◆ Activity ◆
Set down, please, exactly the lines below that run from the line with "Door (118, 796)" to the line with "Image resolution: width=579, height=2576.", both lines included.
== Data under study ==
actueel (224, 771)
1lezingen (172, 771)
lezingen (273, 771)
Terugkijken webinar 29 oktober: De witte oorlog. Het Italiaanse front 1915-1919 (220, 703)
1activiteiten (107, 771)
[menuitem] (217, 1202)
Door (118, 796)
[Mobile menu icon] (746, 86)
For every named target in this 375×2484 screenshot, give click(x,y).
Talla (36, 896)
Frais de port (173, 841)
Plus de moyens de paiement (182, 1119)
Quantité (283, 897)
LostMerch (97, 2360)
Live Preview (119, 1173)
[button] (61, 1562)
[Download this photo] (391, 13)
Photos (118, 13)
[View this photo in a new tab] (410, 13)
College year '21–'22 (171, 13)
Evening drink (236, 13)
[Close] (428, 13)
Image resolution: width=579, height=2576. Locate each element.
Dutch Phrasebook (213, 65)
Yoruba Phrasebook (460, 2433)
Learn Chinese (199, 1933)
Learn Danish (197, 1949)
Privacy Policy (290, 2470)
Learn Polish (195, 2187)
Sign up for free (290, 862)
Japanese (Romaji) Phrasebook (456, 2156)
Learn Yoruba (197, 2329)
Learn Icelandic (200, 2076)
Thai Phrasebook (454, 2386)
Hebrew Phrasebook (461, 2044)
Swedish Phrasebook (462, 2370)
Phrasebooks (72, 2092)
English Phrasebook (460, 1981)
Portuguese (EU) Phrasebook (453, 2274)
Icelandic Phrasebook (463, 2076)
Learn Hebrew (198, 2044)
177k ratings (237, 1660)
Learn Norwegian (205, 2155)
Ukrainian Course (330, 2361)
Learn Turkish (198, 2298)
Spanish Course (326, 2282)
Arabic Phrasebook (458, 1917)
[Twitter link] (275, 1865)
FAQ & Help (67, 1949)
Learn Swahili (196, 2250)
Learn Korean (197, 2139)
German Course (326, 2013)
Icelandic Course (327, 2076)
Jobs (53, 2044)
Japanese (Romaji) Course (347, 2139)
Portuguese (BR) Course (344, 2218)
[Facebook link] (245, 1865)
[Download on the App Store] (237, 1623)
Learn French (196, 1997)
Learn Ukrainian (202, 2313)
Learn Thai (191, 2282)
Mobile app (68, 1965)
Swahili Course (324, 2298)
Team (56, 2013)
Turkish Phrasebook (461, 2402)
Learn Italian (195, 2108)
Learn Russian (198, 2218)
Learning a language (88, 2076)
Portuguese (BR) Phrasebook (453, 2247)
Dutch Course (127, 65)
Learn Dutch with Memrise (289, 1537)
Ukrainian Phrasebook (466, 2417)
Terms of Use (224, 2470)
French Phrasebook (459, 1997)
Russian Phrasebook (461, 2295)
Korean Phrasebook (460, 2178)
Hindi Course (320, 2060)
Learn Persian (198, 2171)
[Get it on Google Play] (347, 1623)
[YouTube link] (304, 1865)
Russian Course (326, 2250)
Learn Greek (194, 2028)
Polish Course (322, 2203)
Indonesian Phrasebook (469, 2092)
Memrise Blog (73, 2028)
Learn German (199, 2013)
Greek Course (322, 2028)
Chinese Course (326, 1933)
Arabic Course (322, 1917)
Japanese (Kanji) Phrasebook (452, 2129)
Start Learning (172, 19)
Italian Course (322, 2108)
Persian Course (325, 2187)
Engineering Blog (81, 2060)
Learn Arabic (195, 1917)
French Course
===
◆ Response ◆
Door (118, 796)
[Mobile menu icon] (746, 86)
For every named target in this 375×2484 screenshot, give click(x,y).
Talla (36, 896)
Frais de port (173, 841)
Plus de moyens de paiement (182, 1119)
Quantité (283, 897)
LostMerch (97, 2360)
Live Preview (119, 1173)
[button] (61, 1562)
[Download this photo] (391, 13)
Photos (118, 13)
[View this photo in a new tab] (410, 13)
College year '21–'22 (171, 13)
Evening drink (236, 13)
[Close] (428, 13)
Image resolution: width=579, height=2576. Locate each element.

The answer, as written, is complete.